Predicting flood depth with DNN model

After predicting the flooded locations, DNN regression model is used to predict the water depth (y2). To do this, a full set of multiple hydraulic variables/features mentioned in Table 1 and flooded locations from ML models are used to train/test the DNN model.. Open-source library TensorFlow is used in this study work to construct DNN model as it has an excellent particular focus on the inference and training of DNN48. Training a model with TensorFlow typically starts by defining the model architecture.

Input layer contains features denoted by xi in general, which is similar to the binary classification problem. The weights imposed on different features, aggregation of multiple features, further weights before the output layer and the activation functions are denoted with W, z, and a respectively. Finally, target variables (water depth) are generated from output layers. In Fig. 3 (a), introducing neural networks improves the prediction performance significantly through the introduction of non-linearity among the input and target features. The activation function used to introduce the non-linearity to the model is ReLU (rectified linear unit) function shown in Fig. 3 (b). This function returns the standard ReLU activation: maximum (X, 0), the element-wise maximum of input tensor (X) and 0 with default values. The total number of layers used to perform DNN is four including a normalized input feature layer, two hidden layers and a linear single-output layer. The total number of weights for each trainable neuron is 4609 where 11 neurons are found to be non-trainable.

Figure 3
figure 3

DNN architecture for flood prediction (a). A perceptron with summation of weights, features, and biases with the activation function (b). Input layers consist of all the input features and their corresponding weights. Aggregation of the features, weights and biases constitutes output layer.

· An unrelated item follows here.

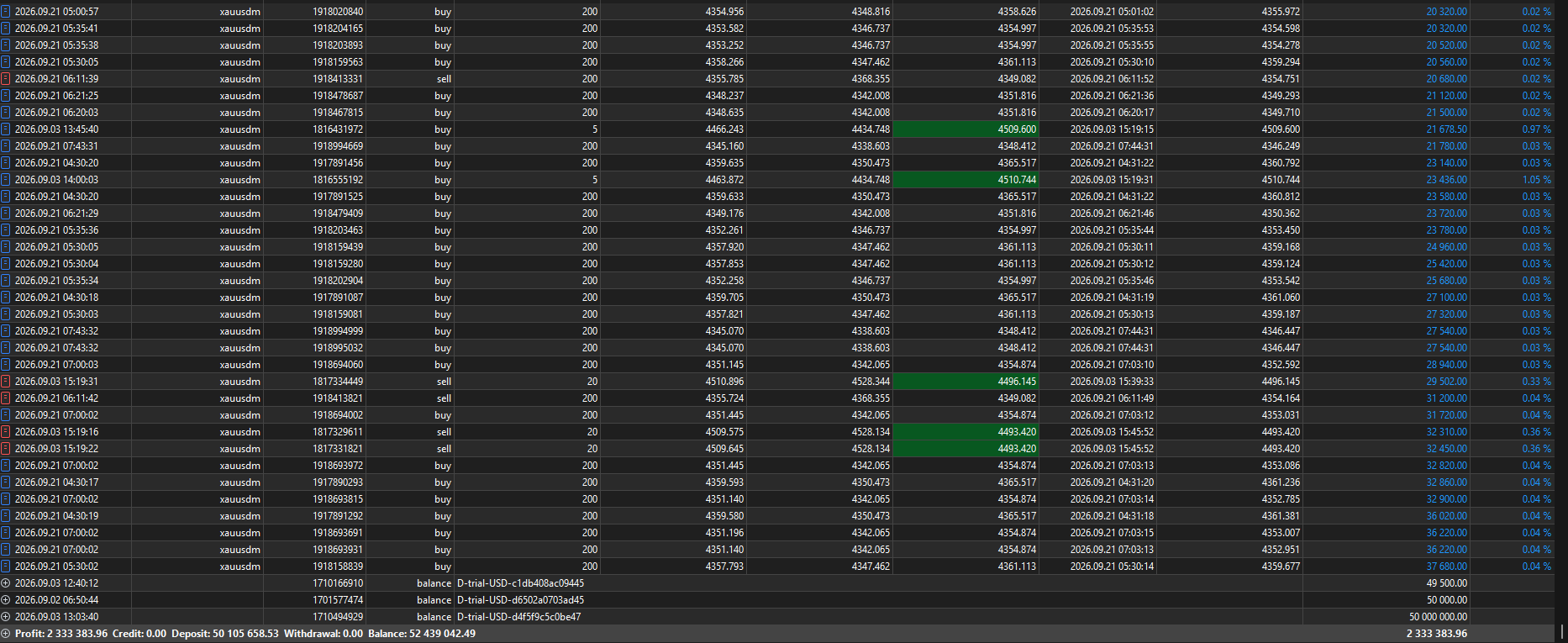This screenshot has width=1568, height=643.
Task: Click the sell icon beside 2026.09.03 15:19:16
Action: [6, 431]
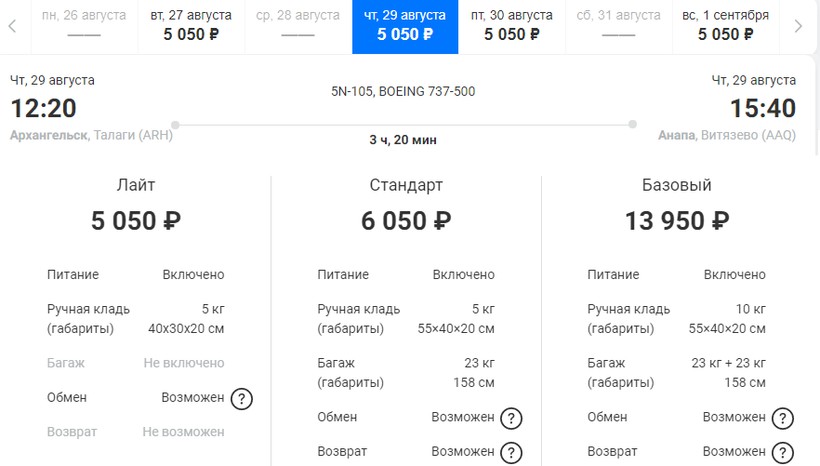Click help icon next to Лайт Обмен

click(241, 399)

Urban hydraulic feature importance is studied by analyzing the sensitivity of the change in feature values over the target variable, water depth and Permutation Feature Importance (PFI) technique in the computational domain89,90 (Fig. 4). In PFI, the impact of shuffling the values of a feature, e.g., impervious locations (xm) within the contributing area over the target variable (\({\widehat{y}}_{1}^{i}\)) is quantified to observe the response in output variables due to the change in input variables. The score of the error matrix (RMSE) derived from the observed and predicted values of water depth as a result of the shuffle in the independent variable provides the score of feature importance. The values of impervious area, average slope of the contributing, downstream distance (DD) from the Stormwater Outfall (SO) and Dams (DO) are varied (5%, 10% and 20%) to observe the impact on the target variable in the DNN regression Model. The RMSE values are obtained from the difference between the series of the target variable, water depth after running the DNN model with the changed features and the series before running the model. In the PFI technique, DNN model is run with the values of a specific feature, e.g., impervious areas of the contributing area permuted/shuffled keeping the other features constant and the change in the RMSE values are recorded41. Only the output from DNN model i.e., water depth is used as a target variable in estimating the feature importance of other input variables as the output from ML classifiers are already used as an input variable in the DNN model.

Figure 4
figure 4

Mechanism of Permutation Feature Importance (PFI).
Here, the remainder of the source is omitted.